Abstract P2-05-01: Inactivation of LATS1/2 drives luminal-basal plasticity to initiate basal-like mammary carcinomas

Abstract Basal-like breast cancers, an aggressive breast cancer subtype that has poor treatment options, are thought to arise from luminal mammary epithelial cells but undergo plasticity to a basal-like state upon transformation. Identifying cellular mechanisms underlying this luminal-basal plasticity will allow an improved understanding of the pathogenesis of basal-like breast cancers. The Hippo signaling pathway, an important cell fate regulator across many tissues, has been implicated in breast cancer development. Central to Hippo signaling are the tumor suppressor kinases LATS1 and LATS2 (LATS1/2), which function to inhibit the transcriptional regulators YAP and TAZ (YAP/TAZ). In this study, we investigated the roles of LATS1/2 in the maintenance of mammary epithelial homeostasis and tumorigenesis in vivo. Using genetic mouse models, we found that conditional co-deletion of LATS1/2 in adult luminal cells promotes rapid proliferation and acquisition of basal cell traits, leading to early development of basal-like ductal carcinoma in situ and an eventual transition to a metastatic state. Further co-deletion experiments demonstrated that these phenotypes are dependent on YAP/TAZ. Transcriptional analyses of LATS1/2-null cells sorted from mammary glands demonstrated that these cells adopt gene expression signatures that correlate with mammary basal cells and human basal-like breast cancers, and revealed an association with Sox9, a transcription factor implicated in luminal progenitor fate and basal-like carcinomas.
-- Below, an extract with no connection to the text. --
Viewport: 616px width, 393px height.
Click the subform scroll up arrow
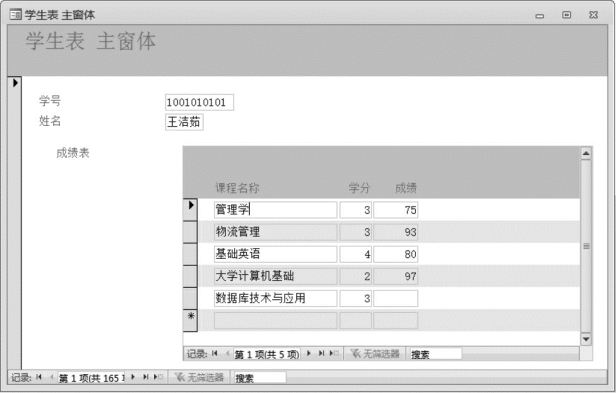point(586,153)
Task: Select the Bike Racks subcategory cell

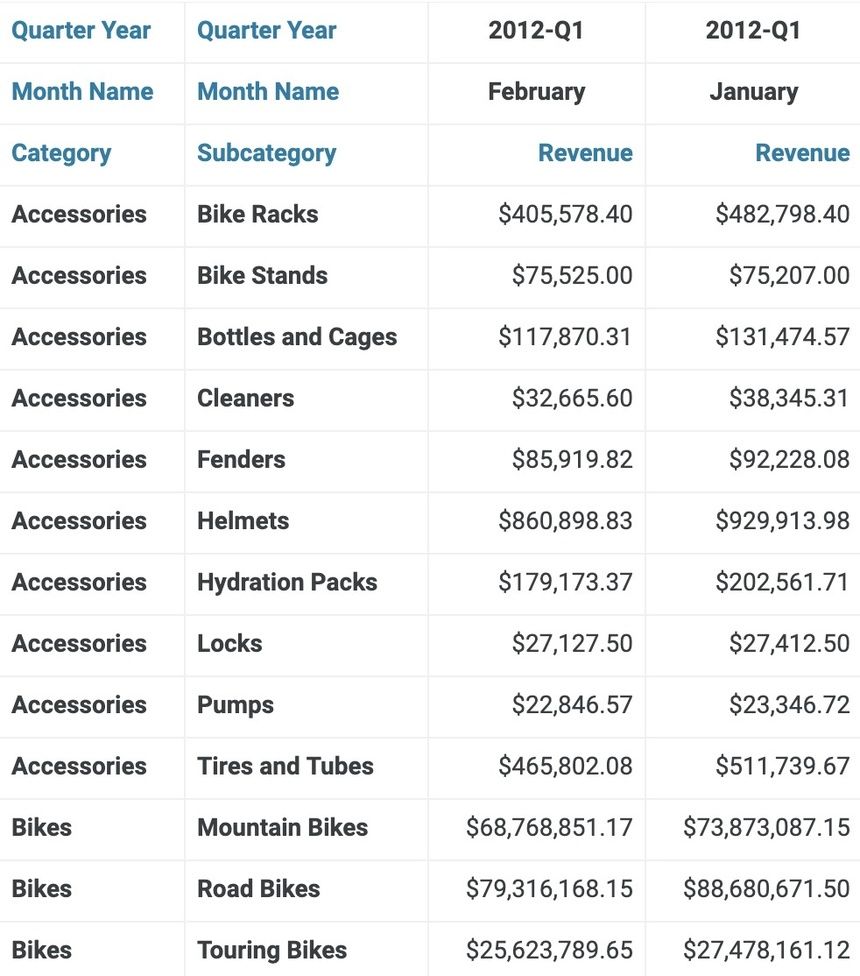Action: coord(257,214)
Collectively, this study demonstrates that LATS1/2 are important mediators of luminal cell fate in mammary epithelial homeostasis and that dysregulation of Hippo signaling in vivo promotes luminal-basal cell plasticity leading to basal-like mammary carcinoma development. Citation Format: Joseph Kern, Andrew Tilston-Lunel, Anthony Federico, Boting Ning, Grace Peppler, Eleni Stampouloglou, Marc Lenburg, Jennifer Beane, Stefano Monti, Xaralabos Varelas. Inactivation of LATS1/2 drives luminal-basal plasticity to initiate basal-like mammary carcinomas [abstract]. In: Proceedings of the 2021 San Antonio Breast Cancer Symposium; 2021 Dec 7-10; San Antonio, TX. Philadelphia (PA): AACR; Cancer Res 2022;82(4 Suppl):Abstract nr P2-05-01.